The reducing valve 14 has a spring 14a and a pressure-receiving portion 14b to which a delivery pressure is fed back via the line 19 and a line 21. When the delivery pressure P3 from the third hydraulic pump 3 becomes equal to or higher than a predetermined pressure value set by the spring 14a, the reducing valve 14 increases its degree of restriction. As a result, the delivery pressure P3 of the third hydraulic pump 3 is reduced such that the pressure P3′ to be guided to the control drive portion 6i of the swash angle control valve 6b does not become higher than the predetermined pressure value. In this first embodiment, the spring 14a is set at a maximum pressure P30 at which the delivery rate control of the third hydraulic pump 3, said delivery rate control being illustrated in FIG. 3, is not practiced. Designated at numeral 15 is the pressure oil reservoir.

The delivery pressure P1 of the first hydraulic pump 1 corresponds to the first quantity of state, and the line 16 and line 27 constitute the first state quantity detection means and the first guide line. Further, the delivery pressure P2 of the second hydraulic pump 2 corresponds to the second quantity of state, and the line 17 and line 27 constitute the second state quantity detection means and the second guide line. In addition, the delivery pressure 3 of the third hydraulic pump corresponds to the third quantity of state, the line 18 and line 19 constitute the third state quantity detection means and the third guide line, and the line 18 and line 18a constitute the third state quantity detection means and the fourth guide line.

In the hydraulic circuit according to the first embodiment constructed as described above for the construction machine, operation of the boom cylinder 11 increases the swash angle of the regulator 6 by an unillustrated flow rate control system in accordance with a flow rate required for the boom cylinder 11. By this increase in delivery flow rate and a load pressure on the boom cylinder 11, the delivery pressure P1 from the first hydraulic pump 1 becomes higher so that a pressure P12 on the control drive portion 6h of the swash angle control valve 6b rises, leading to an increase in leftward pressing force to the spool 6g as viewed in the drawing. When this leftward pressing force to the spool 6g exceeds the rightward pressing force by the spring 6f, the spool 6g moves leftward so that its valve position moves toward III to bring the large-diameter-side pressure receiving compartment 6c of the servo cylinder 6a into communication with the pilot line 28a. As mentioned above, this communication of the large-diameter-side pressure receiving compartment 6c of the servo cylinder 6a with the pilot line 28a, owing to the difference in pressure receiving area between the respective pressure receiving compartments 6c, 6d in the servo cylinder 6a, causes the differential piston 6e to move rightward as viewed in FIG. 2 so that the swash angles of the swash plates 1a, 2a decrease. As the revolving motor 13 is not in operation, on the other hand, the delivery pressure P3 of the third hydraulic pump 3 remains at a low pressure level, and the pressure P3′ applied to the other control drive portion 6i of the swash angle control valve 6b also remains at an extremely low level.

Collected material =
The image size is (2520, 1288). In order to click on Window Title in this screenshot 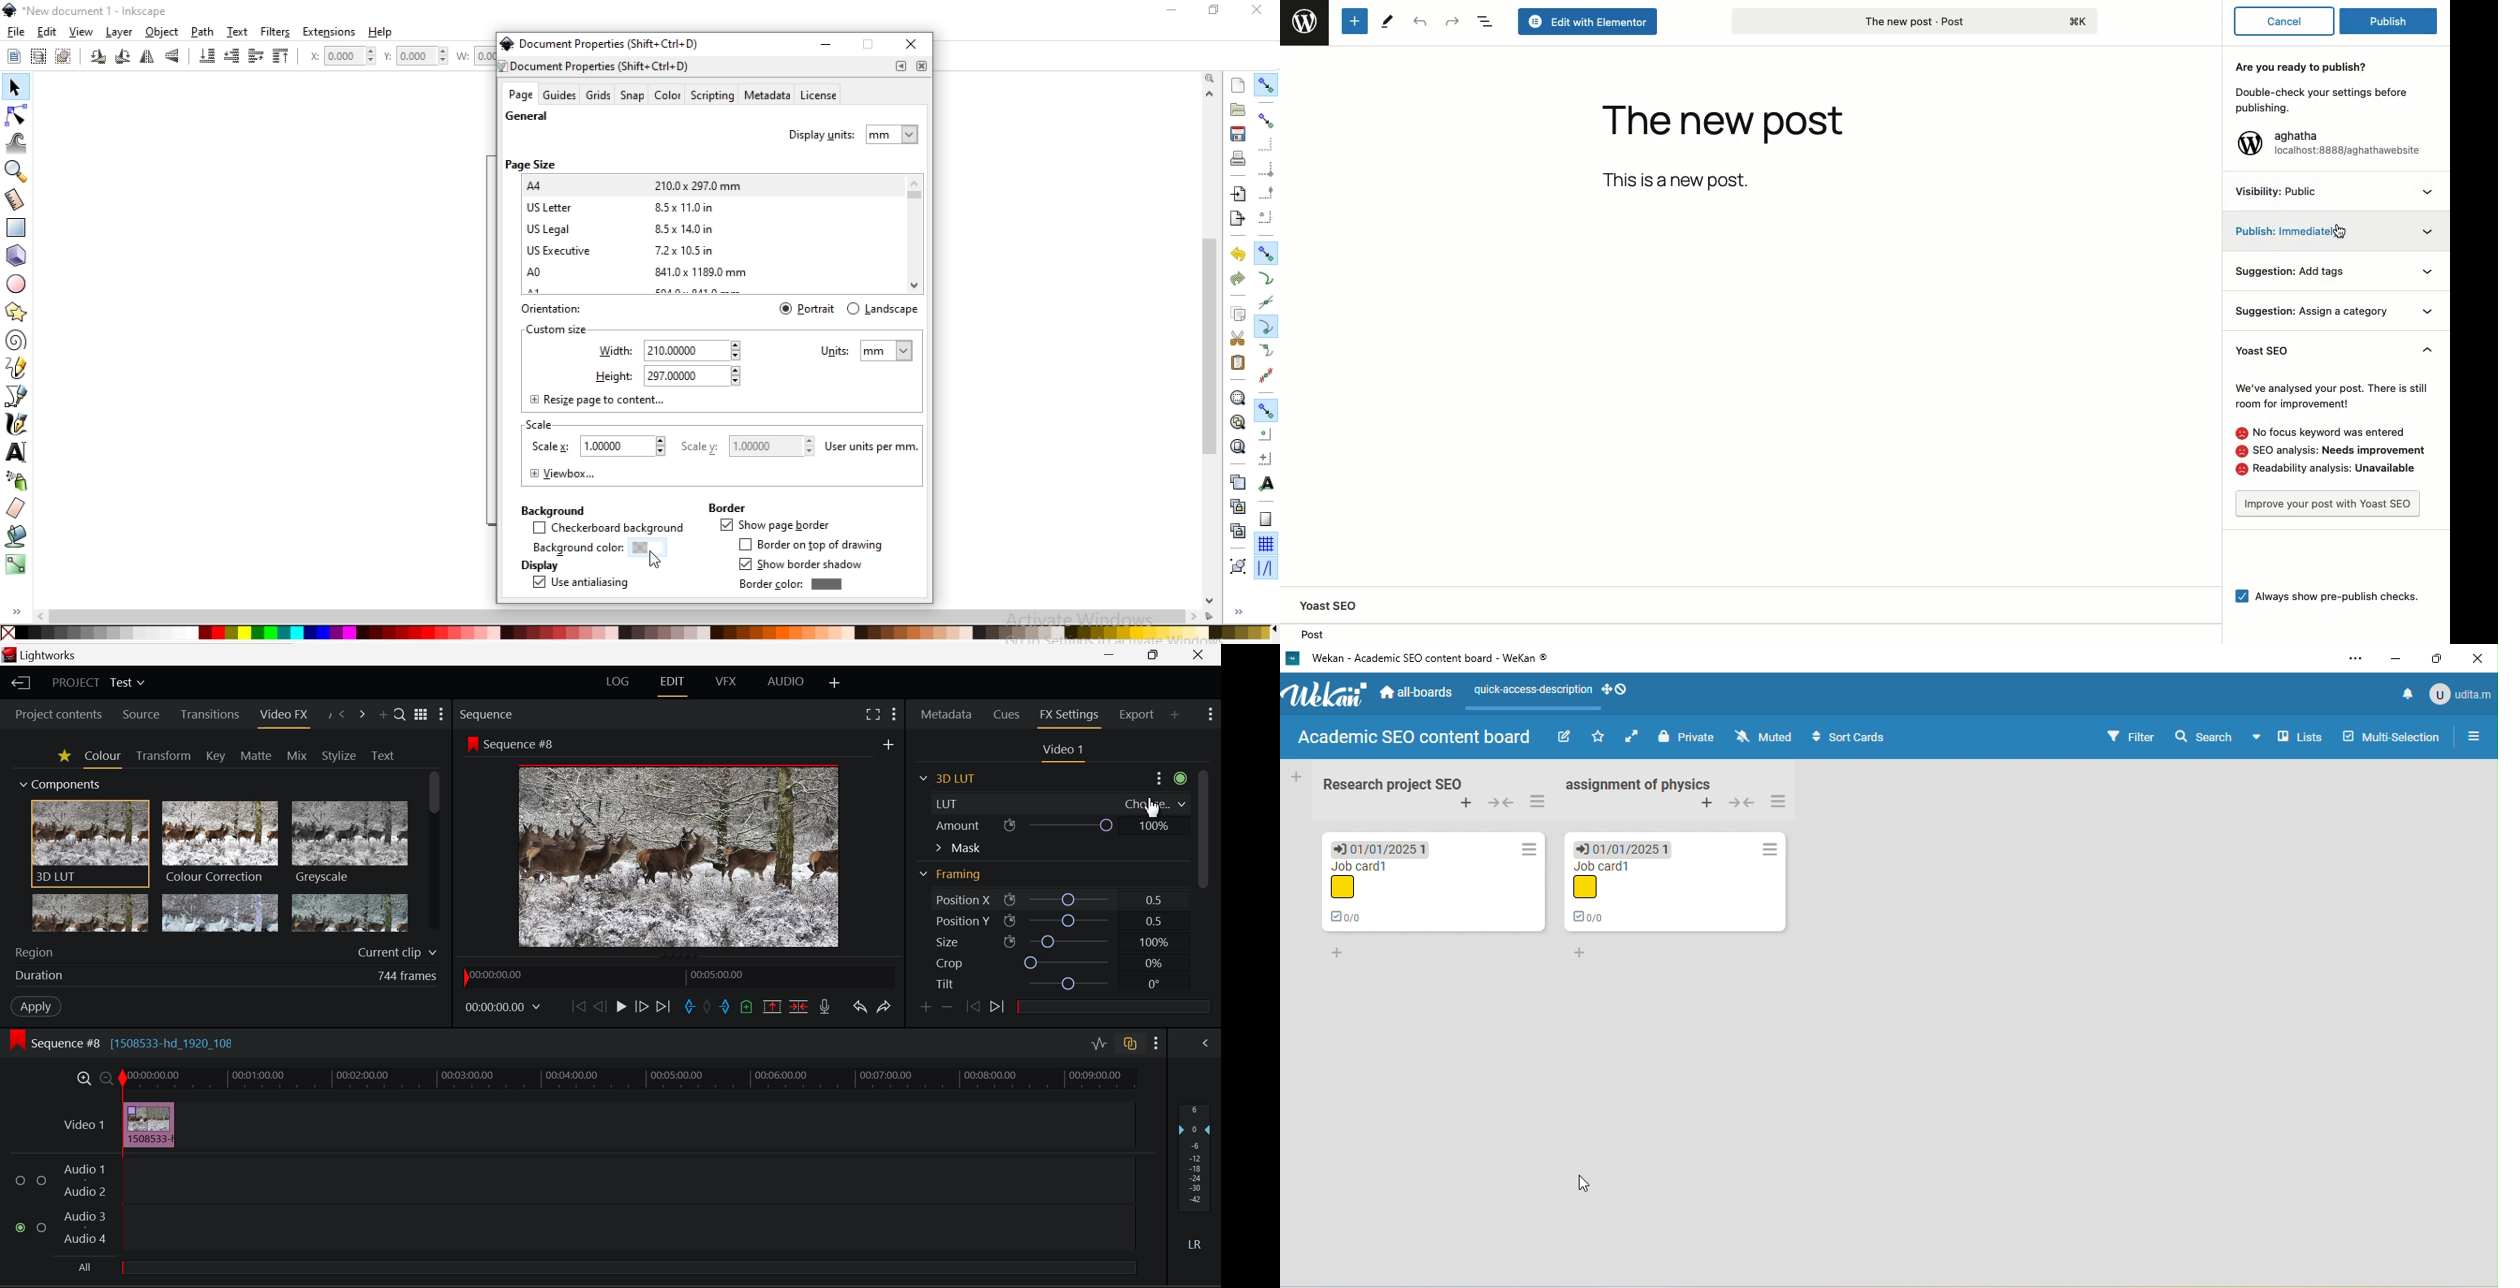, I will do `click(42, 655)`.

Written instruction 1 =
List each guide line named in the extract, along with the lines that make it up.
Written instruction 2 =
Reproduce the part of the extract starting at "The reducing valve 14 has" and ending at "pressure oil reservoir.".
The data has no role in this work.

Answer 1 =
- First guide line: line 16 and line 27
- Second guide line: line 17 and line 27
- Third guide line: line 18 and line 19
- Fourth guide line: line 18 and line 18a

Answer 2 =
The reducing valve 14 has a spring 14a and a pressure-receiving portion 14b to which a delivery pressure is fed back via the line 19 and a line 21. When the delivery pressure P3 from the third hydraulic pump 3 becomes equal to or higher than a predetermined pressure value set by the spring 14a, the reducing valve 14 increases its degree of restriction. As a result, the delivery pressure P3 of the third hydraulic pump 3 is reduced such that the pressure P3′ to be guided to the control drive portion 6i of the swash angle control valve 6b does not become higher than the predetermined pressure value. In this first embodiment, the spring 14a is set at a maximum pressure P30 at which the delivery rate control of the third hydraulic pump 3, said delivery rate control being illustrated in FIG. 3, is not practiced. Designated at numeral 15 is the pressure oil reservoir.